Stored data
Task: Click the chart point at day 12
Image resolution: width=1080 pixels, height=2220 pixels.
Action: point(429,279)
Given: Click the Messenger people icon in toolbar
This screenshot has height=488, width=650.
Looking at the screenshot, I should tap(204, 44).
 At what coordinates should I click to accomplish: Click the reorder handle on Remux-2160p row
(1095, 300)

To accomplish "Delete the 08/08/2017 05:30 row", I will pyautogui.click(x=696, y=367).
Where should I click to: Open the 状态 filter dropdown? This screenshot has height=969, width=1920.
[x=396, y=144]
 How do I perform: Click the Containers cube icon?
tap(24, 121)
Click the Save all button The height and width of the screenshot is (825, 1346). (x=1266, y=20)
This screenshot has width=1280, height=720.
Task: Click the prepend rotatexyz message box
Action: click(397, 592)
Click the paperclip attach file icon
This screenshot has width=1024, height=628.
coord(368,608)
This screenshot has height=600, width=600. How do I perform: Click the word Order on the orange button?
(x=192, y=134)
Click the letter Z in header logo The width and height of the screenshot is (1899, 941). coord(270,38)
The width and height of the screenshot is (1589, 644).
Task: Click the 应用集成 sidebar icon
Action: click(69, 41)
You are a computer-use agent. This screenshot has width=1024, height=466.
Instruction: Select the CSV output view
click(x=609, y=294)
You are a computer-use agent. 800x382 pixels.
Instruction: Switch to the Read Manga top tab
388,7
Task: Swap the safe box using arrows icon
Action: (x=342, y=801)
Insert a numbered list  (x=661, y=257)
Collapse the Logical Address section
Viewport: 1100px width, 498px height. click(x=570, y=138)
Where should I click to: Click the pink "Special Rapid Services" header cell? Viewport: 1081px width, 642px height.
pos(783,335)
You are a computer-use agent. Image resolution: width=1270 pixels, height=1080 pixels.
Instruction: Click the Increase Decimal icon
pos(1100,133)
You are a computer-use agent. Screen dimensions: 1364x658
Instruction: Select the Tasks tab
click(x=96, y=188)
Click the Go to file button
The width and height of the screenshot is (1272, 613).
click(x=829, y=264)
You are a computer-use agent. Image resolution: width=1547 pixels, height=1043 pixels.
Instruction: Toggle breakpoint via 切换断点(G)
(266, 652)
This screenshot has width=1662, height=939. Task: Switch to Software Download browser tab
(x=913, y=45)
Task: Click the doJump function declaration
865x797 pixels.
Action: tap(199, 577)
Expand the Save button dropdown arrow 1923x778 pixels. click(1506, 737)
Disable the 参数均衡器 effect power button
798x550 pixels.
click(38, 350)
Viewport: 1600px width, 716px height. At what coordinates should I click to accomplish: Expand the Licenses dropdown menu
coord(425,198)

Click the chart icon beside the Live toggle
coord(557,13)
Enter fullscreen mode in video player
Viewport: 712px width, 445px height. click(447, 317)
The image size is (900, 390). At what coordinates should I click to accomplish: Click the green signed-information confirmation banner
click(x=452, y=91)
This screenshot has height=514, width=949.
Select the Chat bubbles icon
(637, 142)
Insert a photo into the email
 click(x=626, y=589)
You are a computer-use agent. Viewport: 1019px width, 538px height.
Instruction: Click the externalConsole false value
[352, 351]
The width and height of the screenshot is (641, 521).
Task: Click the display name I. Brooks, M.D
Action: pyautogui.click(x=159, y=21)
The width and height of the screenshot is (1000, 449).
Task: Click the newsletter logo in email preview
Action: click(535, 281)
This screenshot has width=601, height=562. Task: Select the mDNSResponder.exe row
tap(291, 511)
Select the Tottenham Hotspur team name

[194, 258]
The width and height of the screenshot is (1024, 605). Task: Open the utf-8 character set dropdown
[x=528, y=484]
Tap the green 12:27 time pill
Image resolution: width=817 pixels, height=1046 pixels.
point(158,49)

What you will do
From the data, list each line in which the string "file" appears.

Solved problem
Click the paperclip attach file icon
Click the Go to file button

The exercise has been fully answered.